--- Activities ---
1. Answer these questions from the tornado article:
(a) How many students and staff members were huddled at the school when the storm hit?
(b) Which highway in Moore was closed because of debris from the tornado?
(c) How many patients were in trauma rooms at the two OU Medical Center facilities?
2. Print the passage of the tornado article that begins at the words "Twenty patients, including" and stops after "the cleanup process.".

--- Extracted text ---
....

A powerful tornado blasted an area outside of Oklahoma City on Monday, leveling homes and killing at least 51 people.
CNN reported that at least seven of the dead were children from Plaza Towers Elementary School in Moore, which lay directly in the path of the monster storm's wall of wind. An additional 24 children who were at the school are feared dead.
75 students and staff members had been huddled at the school when the storm hit, said the report.
As nightfall approached, determined searchers in hard hats dug in the debris for students possibly trapped, but authorities described the work as a recovery, not rescue, effort.
A temporary flight restriction was put in place over the school so that aircraft would stay away and emergency officials on the ground might hear any cries for help, said Lynn Lunsford with the Federal Aviation Administration.
The preliminary rating of damage created by the tornado is at least EF4 (winds 166 to 200 mph) -- the second-most severe classification on a scale of zero to five -- the National Weather Service said.
The tornado was estimated to be at least two miles wide at one point as it moved through Moore, according to CNN.
Twenty patients, including 12 adults and eight children, were in trauma rooms at Oklahoma University (OU) Medical Center and at the Children's Hospital at OU Medical Center, spokesman Scott Coppenbarger told CNN.
Injuries ranged from minor to critical, he said.
Interstate 35 in Moore was closed as a result of debris from the tornado, Oklahoma Department of Transportation spokesman Cole Hackett said. Crews were heading to the north-south highway to start the cleanup process.
"People are trapped. You are going to see the devastation for days to come," said Betsy Randolph, spokeswoman for Oklahoma Highway Patrol. She did not say how many people were trapped.

....

[Saved entries]
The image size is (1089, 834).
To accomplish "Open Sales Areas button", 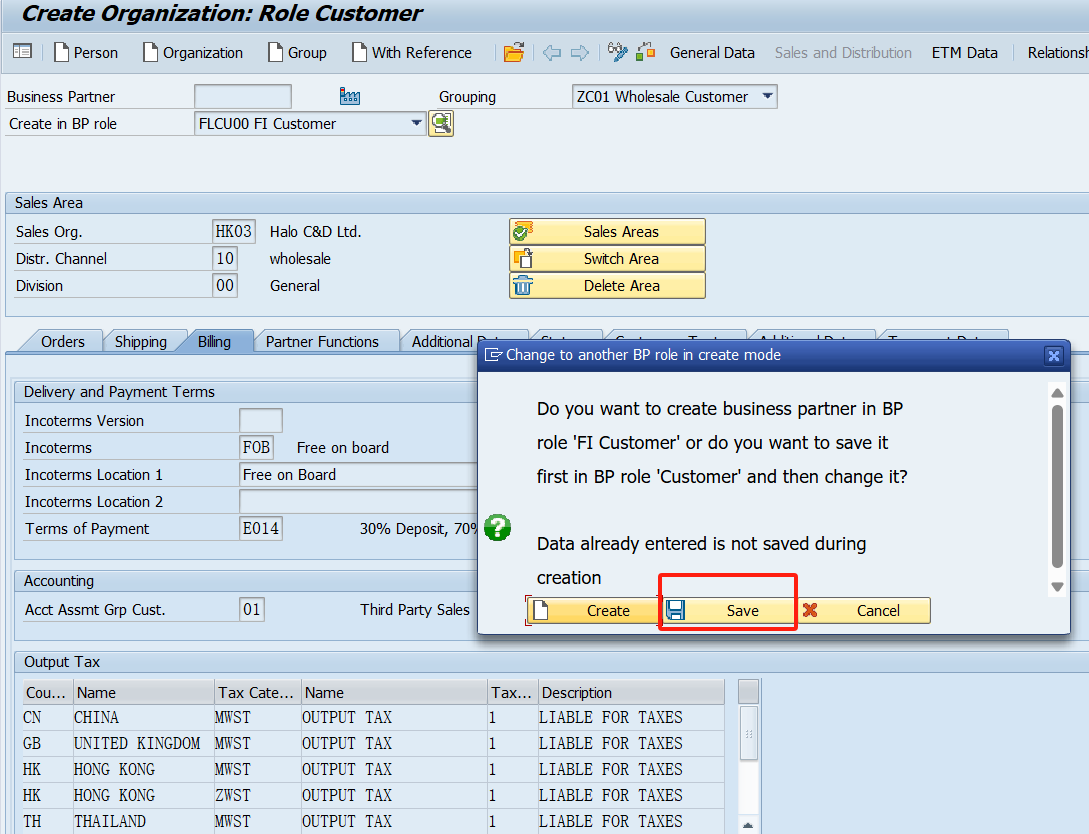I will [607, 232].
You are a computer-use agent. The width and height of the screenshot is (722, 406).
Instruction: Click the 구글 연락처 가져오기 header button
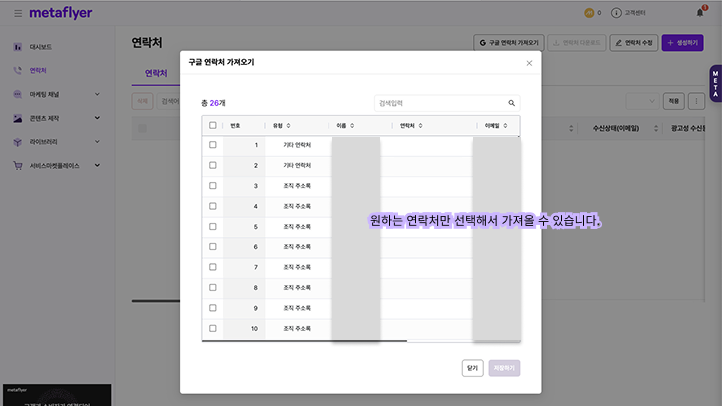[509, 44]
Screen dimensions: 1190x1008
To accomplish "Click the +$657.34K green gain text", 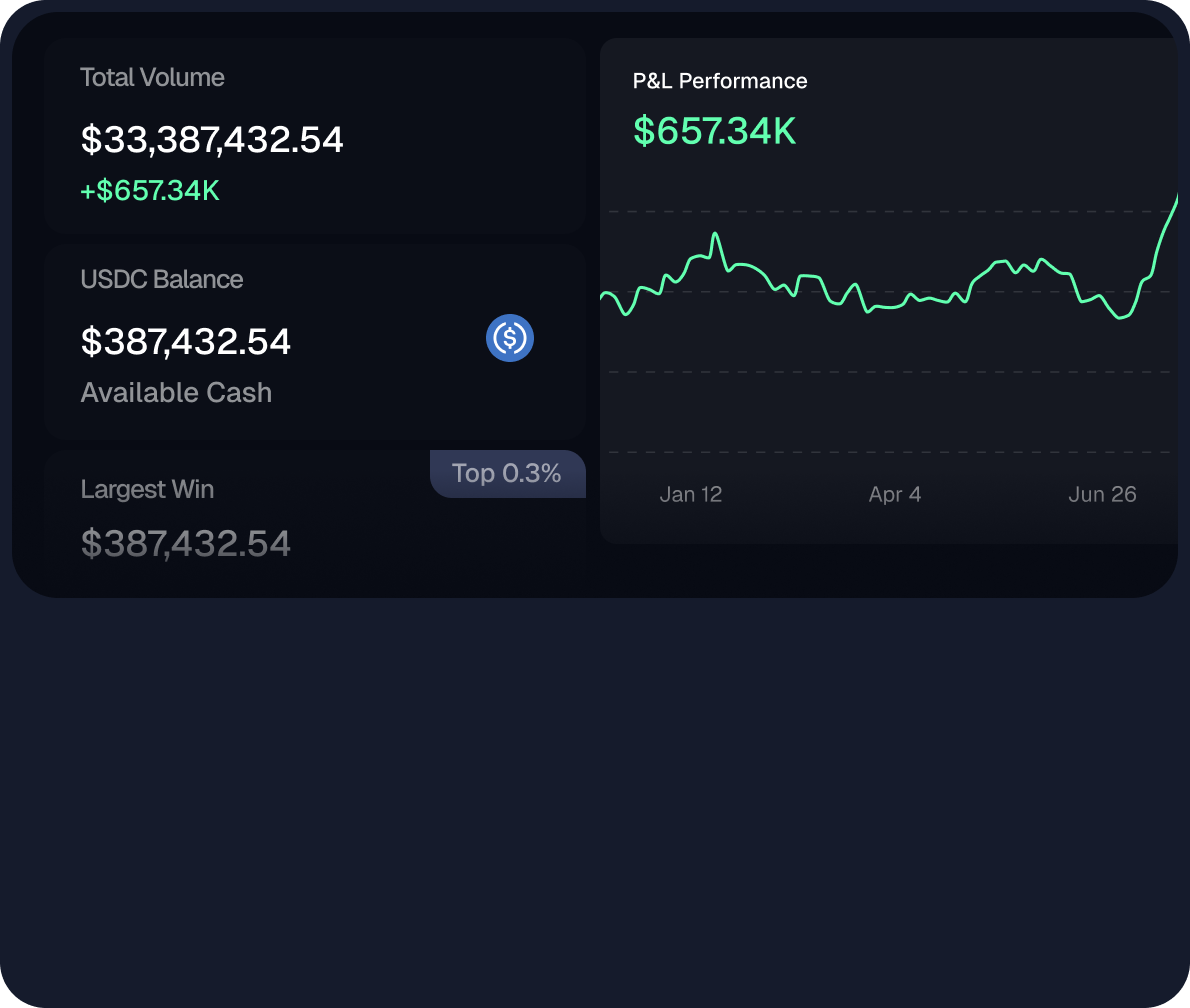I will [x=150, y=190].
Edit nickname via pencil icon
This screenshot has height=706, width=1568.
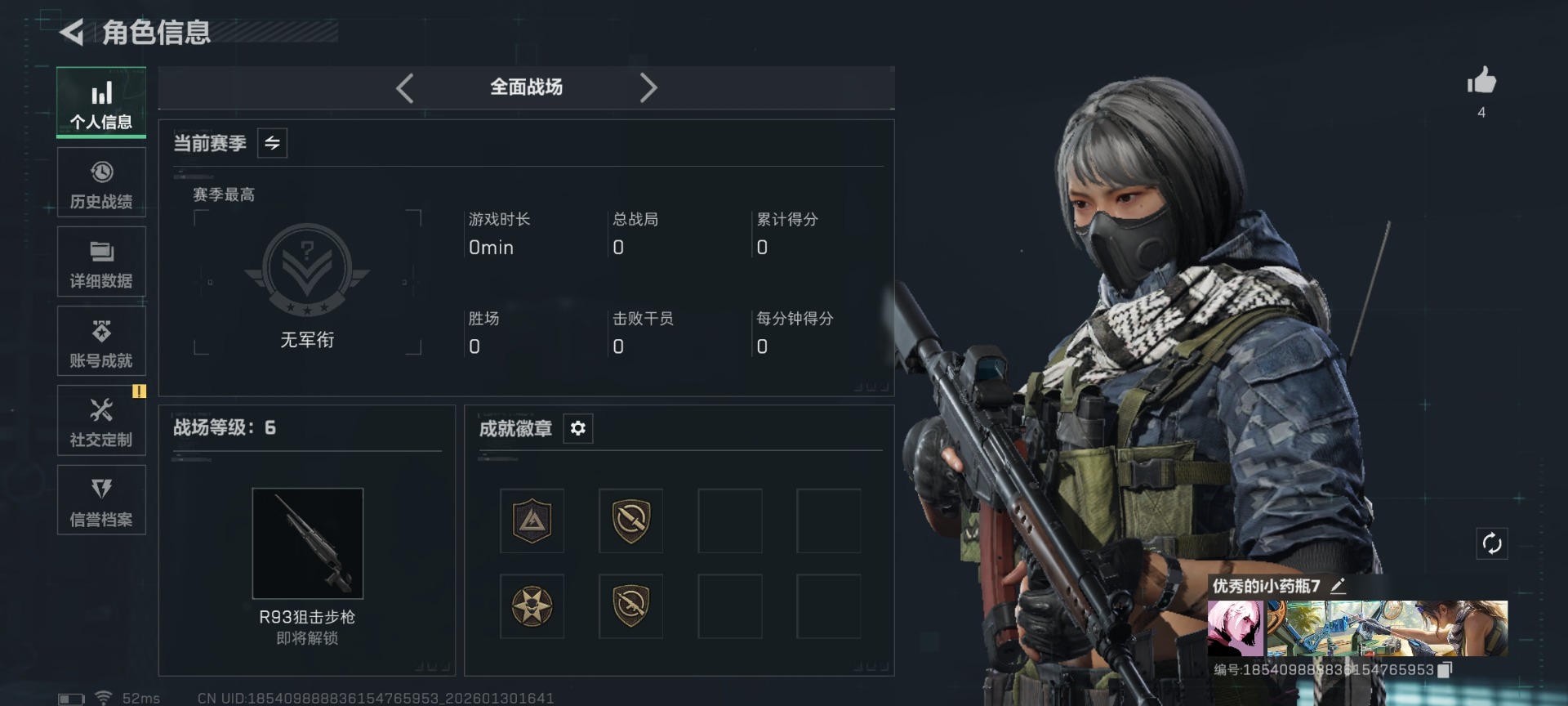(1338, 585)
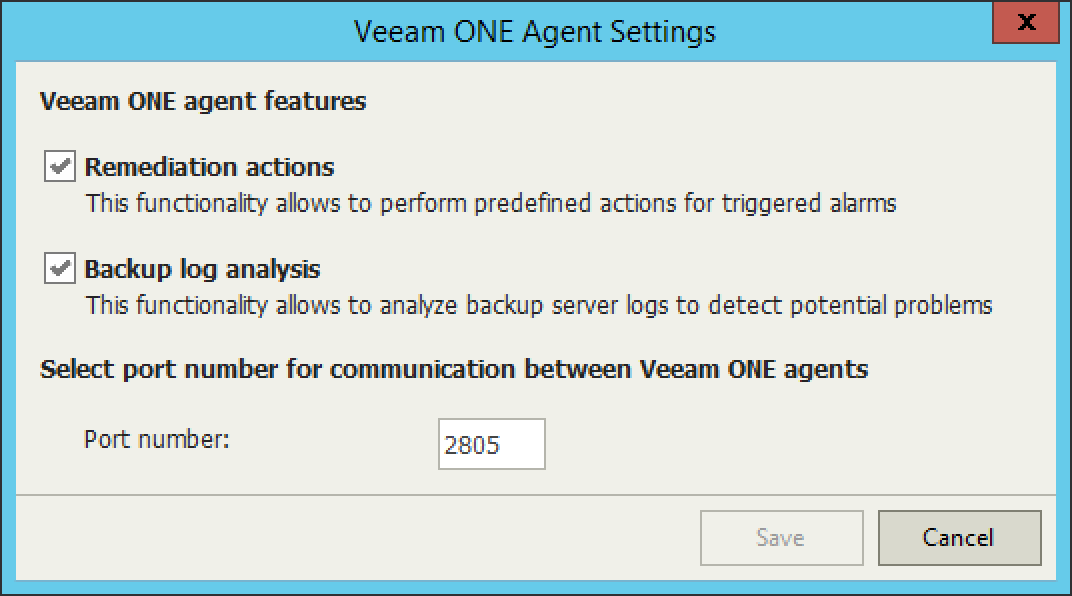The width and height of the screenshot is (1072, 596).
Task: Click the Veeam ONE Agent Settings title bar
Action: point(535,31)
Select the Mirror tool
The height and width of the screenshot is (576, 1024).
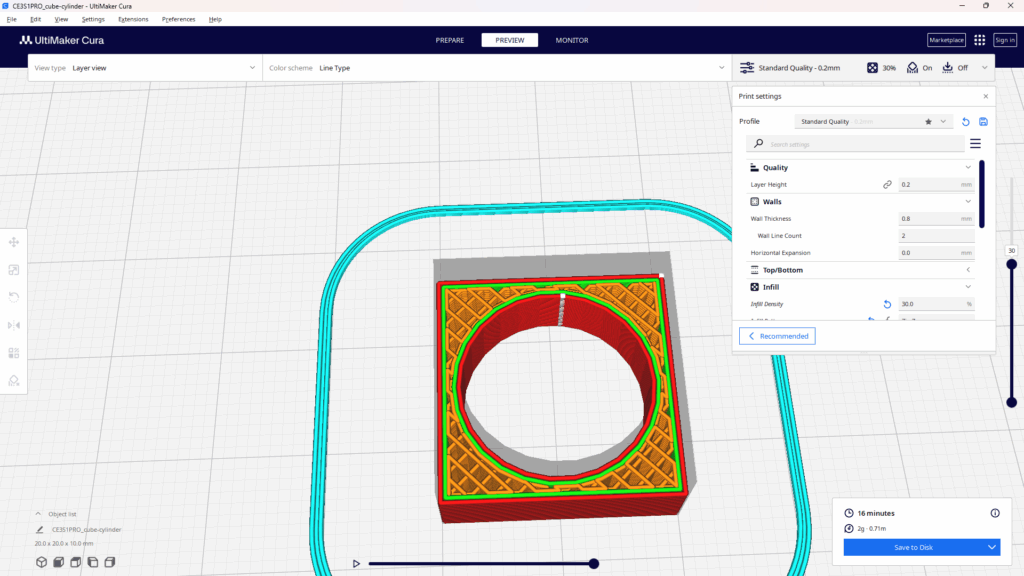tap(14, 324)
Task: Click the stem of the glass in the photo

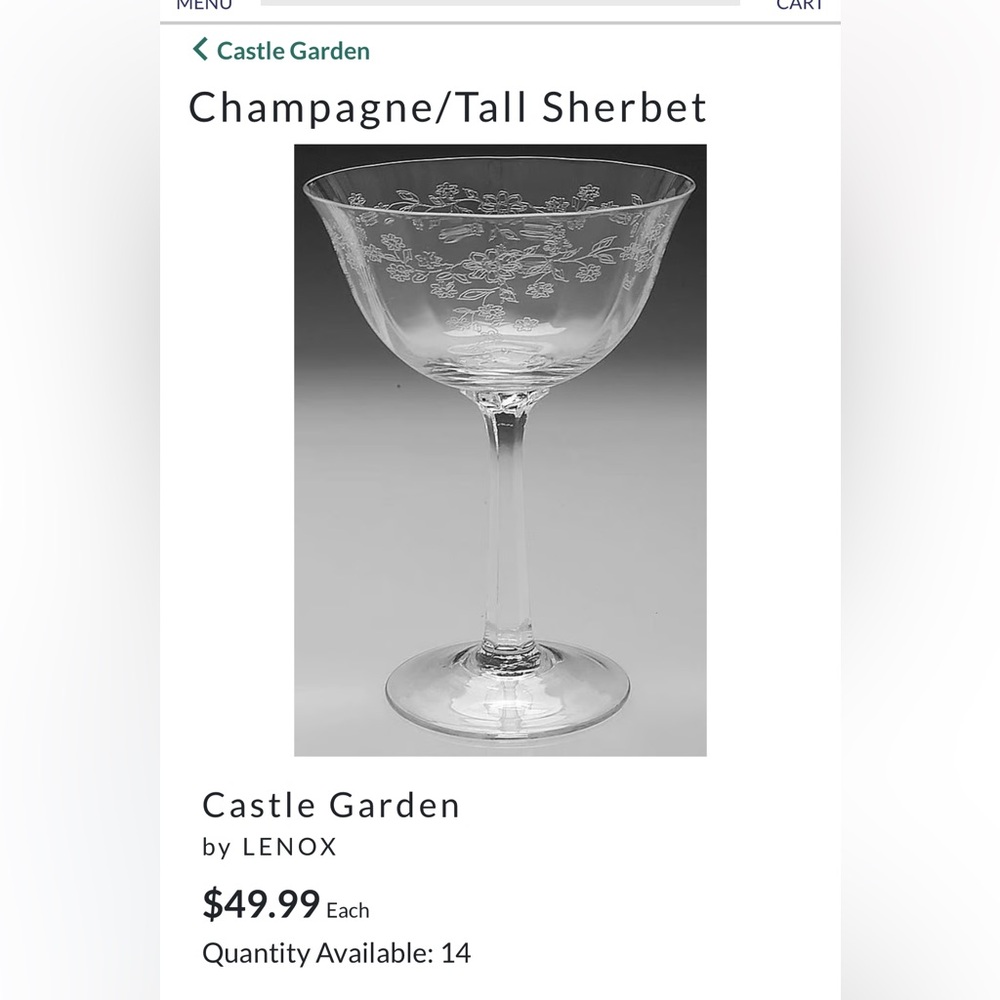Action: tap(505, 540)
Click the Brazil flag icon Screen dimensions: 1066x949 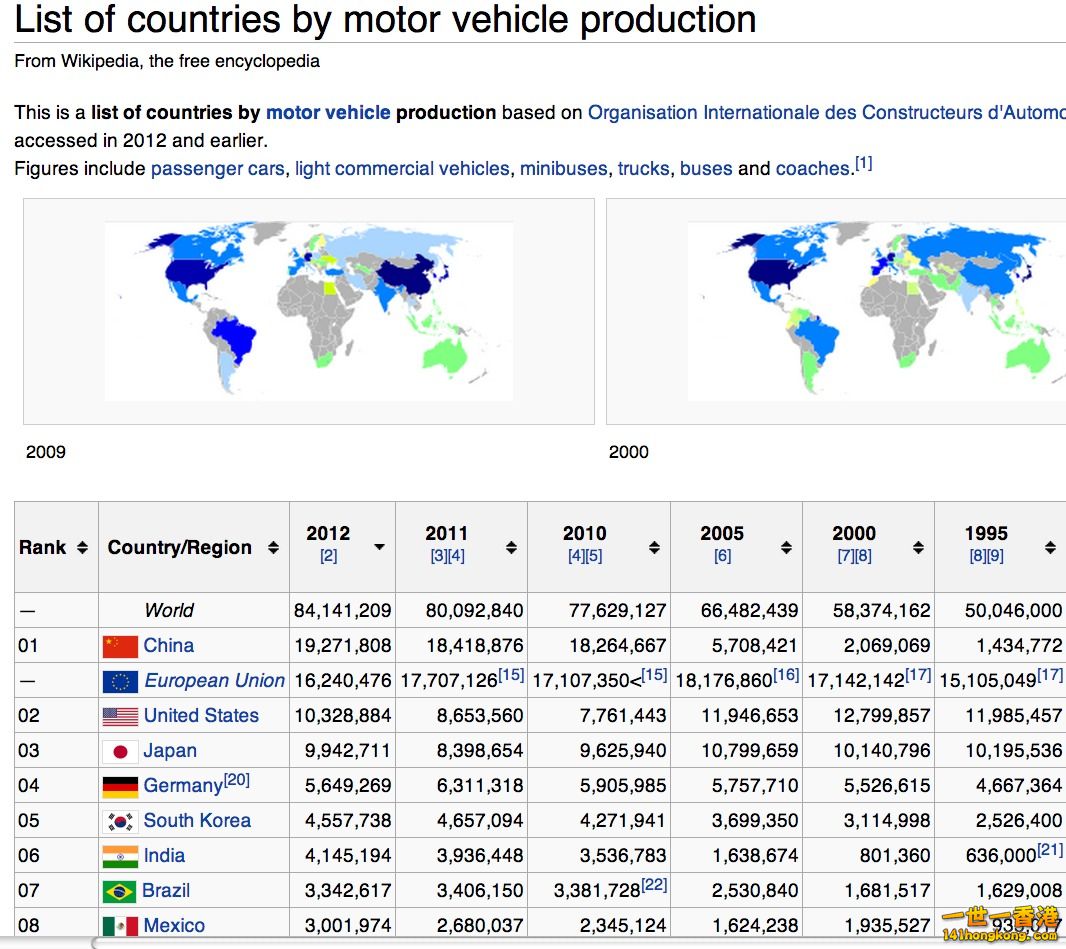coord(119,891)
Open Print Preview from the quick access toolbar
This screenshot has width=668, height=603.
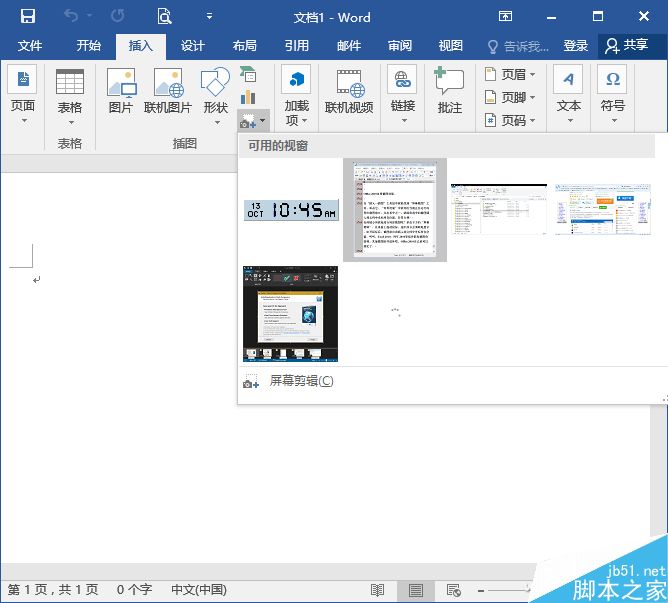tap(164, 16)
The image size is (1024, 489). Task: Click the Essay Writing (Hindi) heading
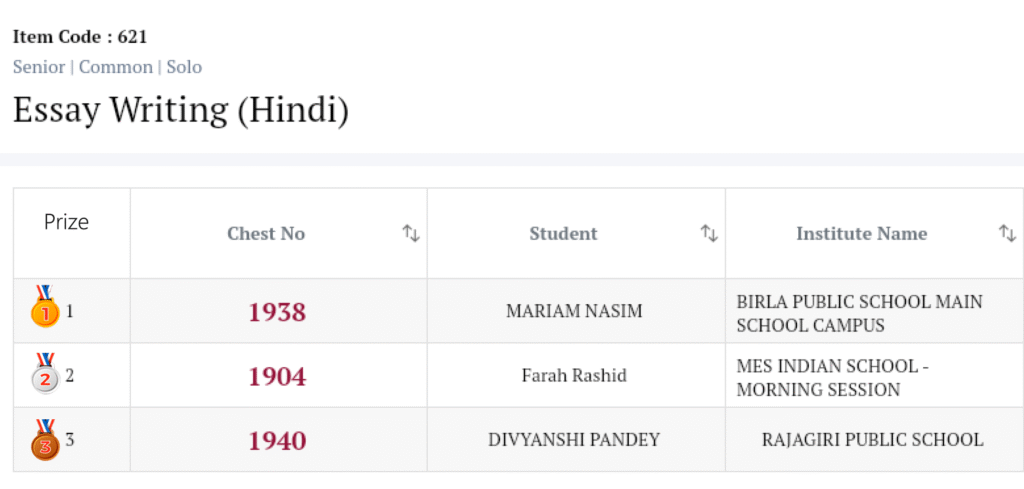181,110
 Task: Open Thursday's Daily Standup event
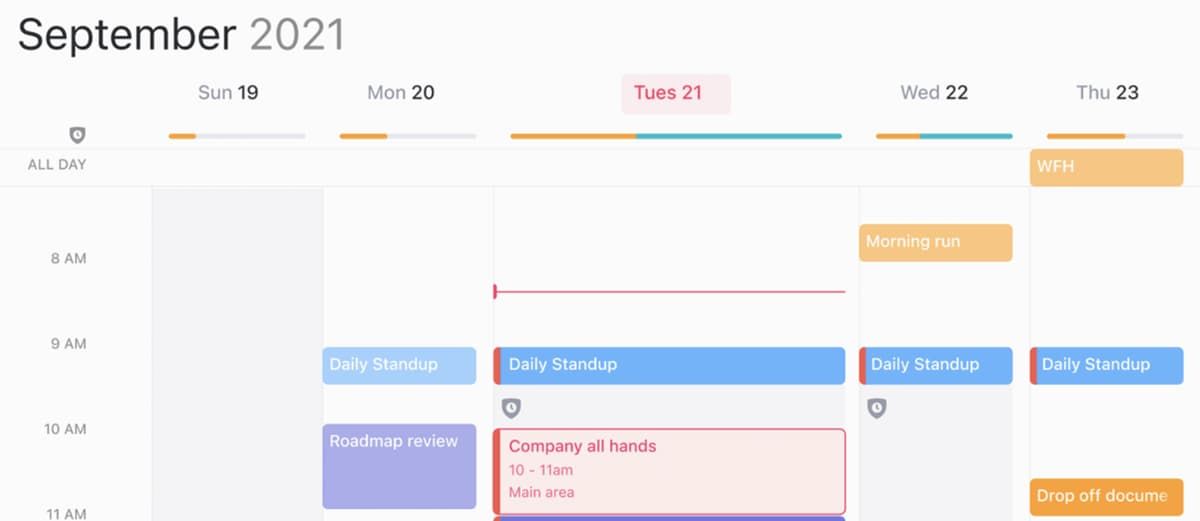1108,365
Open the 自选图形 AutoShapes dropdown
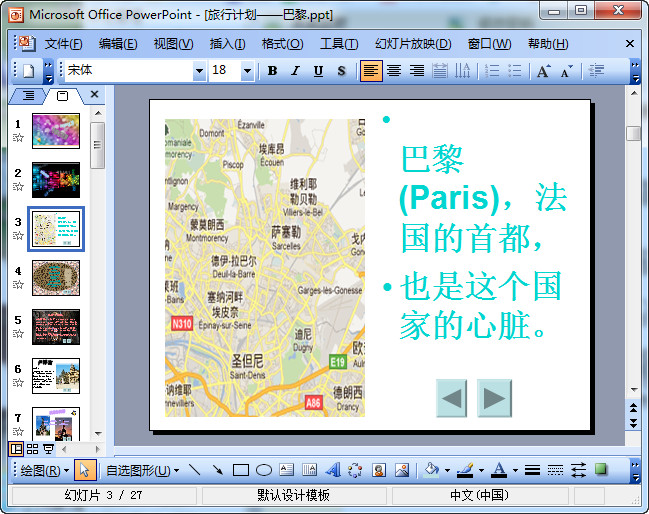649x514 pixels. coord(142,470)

....

--- Responses per task ---
1.
(a) 75 students and staff members.
(b) Interstate 35.
(c) Twenty patients, including 12 adults and eight children.

2.
Twenty patients, including 12 adults and eight children, were in trauma rooms at Oklahoma University (OU) Medical Center and at the Children's Hospital at OU Medical Center, spokesman Scott Coppenbarger told CNN.
Injuries ranged from minor to critical, he said.
Interstate 35 in Moore was closed as a result of debris from the tornado, Oklahoma Department of Transportation spokesman Cole Hackett said. Crews were heading to the north-south highway to start the cleanup process.